Deux ans plus tard, en décembre 2020, il serait élu candidat du Parti Encuentro Solidario (PSE), d’idéologie conservatrice, au poste de gouverneur du Michoacán pour les élections nationales de 2021. Il a obtenu 54 794 voix, soit la cinquième candidature dans l’ordre. de votes reçus. Malgré cela, il a quitté la formation politique après les élections, alléguant en conférence de presse que « la politique est pleine de merde », même s’il n’a pas exclu d’y revenir.

Pas de reconnaissance des responsabilités

Les deux partis politiques dans lesquels Hipólito Mora a convergé -Movimiento Ciudadano et Partido Encuentro Solidario- ont apporté leur soutien aux proches et critiqué le gouvernement après sa mort. Eder López, chef du PSE, a commenté via un direct Facebook sur le compte officiel du parti que le gouvernement mexicain avait laissé Hipólito « totalement seul ». Le leader, qui a souligné le rôle de Mora à la fois à l’intérieur et à l’extérieur du parti, a ajouté qu' »ils ne l’ont pas couvert et regardez, il y a la conséquence fatale, qui est le meurtre ».

D’autre part, l’actuel président du Mexique, Andrés Manuel López Obrador, a été interrogé lors de sa conférence de presse du matin vendredi sur le meurtre d’Hipólito Mora.

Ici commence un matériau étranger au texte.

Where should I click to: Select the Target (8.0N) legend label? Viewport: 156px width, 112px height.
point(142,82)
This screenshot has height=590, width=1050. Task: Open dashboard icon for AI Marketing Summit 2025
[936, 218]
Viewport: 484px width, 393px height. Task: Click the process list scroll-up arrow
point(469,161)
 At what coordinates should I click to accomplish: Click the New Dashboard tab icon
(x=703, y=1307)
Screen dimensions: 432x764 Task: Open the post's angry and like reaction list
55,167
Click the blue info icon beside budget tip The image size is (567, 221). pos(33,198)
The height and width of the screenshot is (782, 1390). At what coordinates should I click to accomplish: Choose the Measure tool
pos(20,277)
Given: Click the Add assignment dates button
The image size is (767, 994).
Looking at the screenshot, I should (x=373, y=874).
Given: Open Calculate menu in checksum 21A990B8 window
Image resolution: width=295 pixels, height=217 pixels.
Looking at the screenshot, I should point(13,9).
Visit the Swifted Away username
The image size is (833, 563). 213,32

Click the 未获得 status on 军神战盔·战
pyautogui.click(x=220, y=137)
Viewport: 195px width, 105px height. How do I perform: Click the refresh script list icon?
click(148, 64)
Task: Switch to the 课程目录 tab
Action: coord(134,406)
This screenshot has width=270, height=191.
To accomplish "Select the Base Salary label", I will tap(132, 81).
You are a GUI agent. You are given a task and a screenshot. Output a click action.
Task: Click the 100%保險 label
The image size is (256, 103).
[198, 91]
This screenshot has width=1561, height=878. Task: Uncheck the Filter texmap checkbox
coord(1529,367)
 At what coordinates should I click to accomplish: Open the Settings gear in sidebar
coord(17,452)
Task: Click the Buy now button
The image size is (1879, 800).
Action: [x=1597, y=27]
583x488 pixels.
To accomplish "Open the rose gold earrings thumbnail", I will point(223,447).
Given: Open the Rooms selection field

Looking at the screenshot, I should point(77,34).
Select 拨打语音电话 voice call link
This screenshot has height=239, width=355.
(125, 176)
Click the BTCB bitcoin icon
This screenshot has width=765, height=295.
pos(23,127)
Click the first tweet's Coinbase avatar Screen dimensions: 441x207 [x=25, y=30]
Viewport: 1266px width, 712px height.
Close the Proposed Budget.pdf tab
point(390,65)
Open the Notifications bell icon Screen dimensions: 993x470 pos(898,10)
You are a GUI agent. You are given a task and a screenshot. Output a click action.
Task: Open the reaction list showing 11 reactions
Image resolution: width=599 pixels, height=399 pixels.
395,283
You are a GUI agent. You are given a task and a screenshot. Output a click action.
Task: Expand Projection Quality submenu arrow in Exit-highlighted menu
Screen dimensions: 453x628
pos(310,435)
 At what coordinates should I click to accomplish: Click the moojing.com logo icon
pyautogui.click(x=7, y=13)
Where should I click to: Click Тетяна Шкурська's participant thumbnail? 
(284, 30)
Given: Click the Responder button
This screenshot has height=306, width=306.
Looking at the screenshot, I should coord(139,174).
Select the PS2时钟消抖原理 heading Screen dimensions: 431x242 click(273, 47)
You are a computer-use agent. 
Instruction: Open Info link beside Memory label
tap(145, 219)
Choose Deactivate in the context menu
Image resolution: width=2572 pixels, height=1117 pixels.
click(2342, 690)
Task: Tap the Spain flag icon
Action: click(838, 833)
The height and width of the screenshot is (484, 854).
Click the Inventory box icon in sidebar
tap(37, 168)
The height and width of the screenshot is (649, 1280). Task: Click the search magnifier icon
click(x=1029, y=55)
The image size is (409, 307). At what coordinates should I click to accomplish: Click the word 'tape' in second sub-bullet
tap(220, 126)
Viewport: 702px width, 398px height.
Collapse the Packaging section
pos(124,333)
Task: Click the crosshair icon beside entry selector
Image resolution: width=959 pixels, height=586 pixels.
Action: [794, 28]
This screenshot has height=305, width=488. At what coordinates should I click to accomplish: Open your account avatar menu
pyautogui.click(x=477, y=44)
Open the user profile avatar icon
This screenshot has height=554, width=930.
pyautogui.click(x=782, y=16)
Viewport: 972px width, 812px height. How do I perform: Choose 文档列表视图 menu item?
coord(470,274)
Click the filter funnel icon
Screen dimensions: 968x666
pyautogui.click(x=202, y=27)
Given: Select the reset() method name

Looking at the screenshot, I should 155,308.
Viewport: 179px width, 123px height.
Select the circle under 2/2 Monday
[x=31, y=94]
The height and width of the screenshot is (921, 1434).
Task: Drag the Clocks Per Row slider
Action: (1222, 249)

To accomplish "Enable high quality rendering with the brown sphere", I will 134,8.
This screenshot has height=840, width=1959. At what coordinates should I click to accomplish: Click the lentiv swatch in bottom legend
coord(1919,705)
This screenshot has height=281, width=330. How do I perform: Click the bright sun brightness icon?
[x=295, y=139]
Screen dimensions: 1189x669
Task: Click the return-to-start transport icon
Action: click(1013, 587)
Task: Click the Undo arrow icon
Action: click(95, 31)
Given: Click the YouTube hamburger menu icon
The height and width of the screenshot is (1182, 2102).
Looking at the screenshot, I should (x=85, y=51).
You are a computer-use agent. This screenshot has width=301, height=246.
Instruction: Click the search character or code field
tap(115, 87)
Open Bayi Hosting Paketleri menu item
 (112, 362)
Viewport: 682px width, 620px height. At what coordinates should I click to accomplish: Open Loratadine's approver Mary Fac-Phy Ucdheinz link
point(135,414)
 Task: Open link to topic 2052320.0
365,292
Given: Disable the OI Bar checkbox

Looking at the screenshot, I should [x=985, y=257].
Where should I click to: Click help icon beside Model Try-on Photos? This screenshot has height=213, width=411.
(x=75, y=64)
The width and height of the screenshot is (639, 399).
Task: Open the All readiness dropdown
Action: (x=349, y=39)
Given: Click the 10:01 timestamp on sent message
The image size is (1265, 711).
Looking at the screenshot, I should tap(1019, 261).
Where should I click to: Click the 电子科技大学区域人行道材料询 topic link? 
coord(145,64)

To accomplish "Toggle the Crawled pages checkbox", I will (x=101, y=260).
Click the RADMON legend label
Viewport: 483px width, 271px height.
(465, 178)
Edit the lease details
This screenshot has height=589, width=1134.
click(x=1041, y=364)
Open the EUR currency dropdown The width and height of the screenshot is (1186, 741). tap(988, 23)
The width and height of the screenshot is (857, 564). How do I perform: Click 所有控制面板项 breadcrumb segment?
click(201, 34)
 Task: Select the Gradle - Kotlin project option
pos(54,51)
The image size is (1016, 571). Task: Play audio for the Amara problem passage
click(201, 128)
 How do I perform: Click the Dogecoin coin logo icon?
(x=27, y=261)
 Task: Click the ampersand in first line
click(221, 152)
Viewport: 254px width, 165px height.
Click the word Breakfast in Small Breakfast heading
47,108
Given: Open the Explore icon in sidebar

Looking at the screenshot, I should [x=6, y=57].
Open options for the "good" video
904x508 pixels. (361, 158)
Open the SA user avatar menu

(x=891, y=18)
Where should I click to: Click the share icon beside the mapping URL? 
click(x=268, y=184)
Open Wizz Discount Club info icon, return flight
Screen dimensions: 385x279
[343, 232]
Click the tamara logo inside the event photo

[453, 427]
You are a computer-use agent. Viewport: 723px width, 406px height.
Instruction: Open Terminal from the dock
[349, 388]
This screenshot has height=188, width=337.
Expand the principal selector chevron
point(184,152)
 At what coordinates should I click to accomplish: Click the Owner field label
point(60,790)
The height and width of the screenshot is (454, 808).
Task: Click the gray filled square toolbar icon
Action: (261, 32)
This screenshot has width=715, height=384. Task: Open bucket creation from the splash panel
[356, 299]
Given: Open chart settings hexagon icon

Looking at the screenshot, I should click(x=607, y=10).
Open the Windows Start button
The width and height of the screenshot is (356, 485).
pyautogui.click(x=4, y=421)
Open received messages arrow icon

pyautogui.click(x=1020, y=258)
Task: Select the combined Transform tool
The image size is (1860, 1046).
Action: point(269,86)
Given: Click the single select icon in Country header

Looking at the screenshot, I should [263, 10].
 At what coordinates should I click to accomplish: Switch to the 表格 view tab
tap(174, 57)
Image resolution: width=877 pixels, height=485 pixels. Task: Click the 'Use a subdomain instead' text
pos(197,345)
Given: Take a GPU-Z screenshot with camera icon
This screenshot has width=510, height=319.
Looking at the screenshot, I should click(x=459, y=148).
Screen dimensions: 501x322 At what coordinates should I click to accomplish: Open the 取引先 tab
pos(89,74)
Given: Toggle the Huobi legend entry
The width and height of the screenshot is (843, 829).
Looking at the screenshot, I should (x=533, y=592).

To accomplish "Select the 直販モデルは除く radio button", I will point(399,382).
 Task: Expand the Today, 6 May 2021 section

Dans son discours, et loin d’assumer le blâme, le président a blâmé les gouvernements passés et précédents : « C’est un vestige de la violence qui a été parrainée et autorisée par le gouvernement. Rappelez-vous qu’il y avait un narco-État au Mexique sous le gouvernement de Felipe Calderon ». Cependant, les réseaux sociaux ont été remplis de critiques de son gouvernement soutenues dans le aucune présence policière au moment de l’attaque.

La possible fin d’une époque

Le journaliste Ioan Grillo, spécialisé dans le trafic de drogue mexicain et auteur de plusieurs livres de cette nature, a fait valoir dans une conversation avec EL ESPAÑOL que, bien qu’il soit difficile d’analyser en ce moment les dimensions du meurtre d’Hipólito Mora, il est possible de parlent de la clôture d’un chapitre : « C’est la fin d’une ère des groupes d’autodéfense comme espoir de résoudre les problèmes de violence des cartels au Mexique. Il est probable qu’après la mort d’une figure aussi emblématique, nous cessera de voir tant de gens prendre les armes comme solution ».

Dans une interview accordée il y a trois ans, Hipólito Mora assurait avec une grande modération qu’il ne resterait pas les bras croisés : « Je vais mourir, je vais mourir en combattant, en défendant mes droits ». De sa lettre posthume, publiée par divers médias mexicains, on peut distiller le vers d’une personne consciente d’être persécutée, mais qui n’a jamais abandonné la lutte contre le trafic de drogue : « Je l’ai dit à plusieurs reprises, Je savais que ce jour viendrait, je l’ai dit, je vais mourir en combattantJe veux juste que ma mort ne soit pas vaine. » Le cultivateur de citron qui décida un jour de lutter contre les narcotrafiquants mexicains entreprit un long chemin. Cependant, il ne quittera jamais la ville où il est né et a combattu, La Ruana, où , 67 ans plus tard, on le verra lui aussi mourir.